Don Mills is a former American college basketball player. He is best known as a key reserve on the University of Kentucky's 1958 NCAA championship team.

College career
Mills was recruited to play basketball at the University of Kentucky by head coach Adolph Rupp following an All-American season at Berea Community High School. As a sophomore (the first season he was eligible to play), Mills was the first player off the bench for the  "Fiddlin' Five" during the 1957-58 season. He played a significant role in the 1958 Championship Game against Seattle after starting center Ed Beck was sidelined due to foul trouble. Mills scored nine points off the bench, including a hook shot over Seattle's Elgin Baylor with 5:50 minutes left in the second half to give Kentucky the lead.

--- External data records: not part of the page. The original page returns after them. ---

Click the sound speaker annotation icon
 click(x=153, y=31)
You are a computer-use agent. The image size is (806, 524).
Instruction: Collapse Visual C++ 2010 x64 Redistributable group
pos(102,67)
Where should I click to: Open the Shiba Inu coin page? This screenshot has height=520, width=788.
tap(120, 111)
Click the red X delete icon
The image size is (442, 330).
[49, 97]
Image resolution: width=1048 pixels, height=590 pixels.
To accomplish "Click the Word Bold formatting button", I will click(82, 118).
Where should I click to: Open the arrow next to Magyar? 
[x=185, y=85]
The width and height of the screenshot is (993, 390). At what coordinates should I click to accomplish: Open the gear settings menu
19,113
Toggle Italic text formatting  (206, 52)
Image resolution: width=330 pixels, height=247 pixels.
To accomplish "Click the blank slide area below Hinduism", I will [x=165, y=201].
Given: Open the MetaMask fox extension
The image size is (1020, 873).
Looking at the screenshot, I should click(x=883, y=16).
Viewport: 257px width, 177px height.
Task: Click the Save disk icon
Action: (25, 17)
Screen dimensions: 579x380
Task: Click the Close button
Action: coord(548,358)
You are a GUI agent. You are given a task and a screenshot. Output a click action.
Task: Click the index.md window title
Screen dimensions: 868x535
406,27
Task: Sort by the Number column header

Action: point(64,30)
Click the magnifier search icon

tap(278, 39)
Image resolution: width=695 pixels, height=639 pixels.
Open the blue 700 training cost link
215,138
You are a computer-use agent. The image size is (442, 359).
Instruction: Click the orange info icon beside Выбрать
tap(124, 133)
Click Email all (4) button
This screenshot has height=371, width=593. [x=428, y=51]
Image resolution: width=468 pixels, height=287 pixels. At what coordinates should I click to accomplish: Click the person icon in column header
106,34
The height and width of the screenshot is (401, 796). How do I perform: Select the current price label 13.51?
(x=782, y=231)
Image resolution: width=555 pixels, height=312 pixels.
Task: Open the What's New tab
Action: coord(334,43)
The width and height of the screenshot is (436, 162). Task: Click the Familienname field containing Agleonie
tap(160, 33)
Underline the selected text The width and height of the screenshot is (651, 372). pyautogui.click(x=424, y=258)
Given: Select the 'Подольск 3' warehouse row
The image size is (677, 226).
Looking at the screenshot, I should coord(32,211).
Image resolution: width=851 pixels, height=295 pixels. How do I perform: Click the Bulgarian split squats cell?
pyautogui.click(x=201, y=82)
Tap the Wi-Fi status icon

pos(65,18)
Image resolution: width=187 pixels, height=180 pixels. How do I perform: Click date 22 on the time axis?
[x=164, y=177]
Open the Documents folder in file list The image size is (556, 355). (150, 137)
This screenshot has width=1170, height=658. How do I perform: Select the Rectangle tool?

Mills became the Wildcats' starting center the following season. As a senior, he averaged 12.8 points and 12.9 rebounds per game and was named second team All-Southeastern Conference (SEC) by the Associated Press and first team All-SEC by the conference's coaches. He finished his collegiate career with 699 rebounds (9.4 per game) and 664 points (9.4 per game) in 71 total games played.

Post-Kentucky
Mills was selected in the 18th round (92nd overall) by the Syracuse Nationals in the 1960 NBA draft but never played in an NBA game.

References

External links
BigBlueHistory.net profile

Living people
American men's basketball players
Basketball players from Kentucky
Centers (basketball)
Kentucky Wildcats men's basketball players
People from Berea, Kentucky
Syracuse Nationals draft picks
Year of birth missing (living people)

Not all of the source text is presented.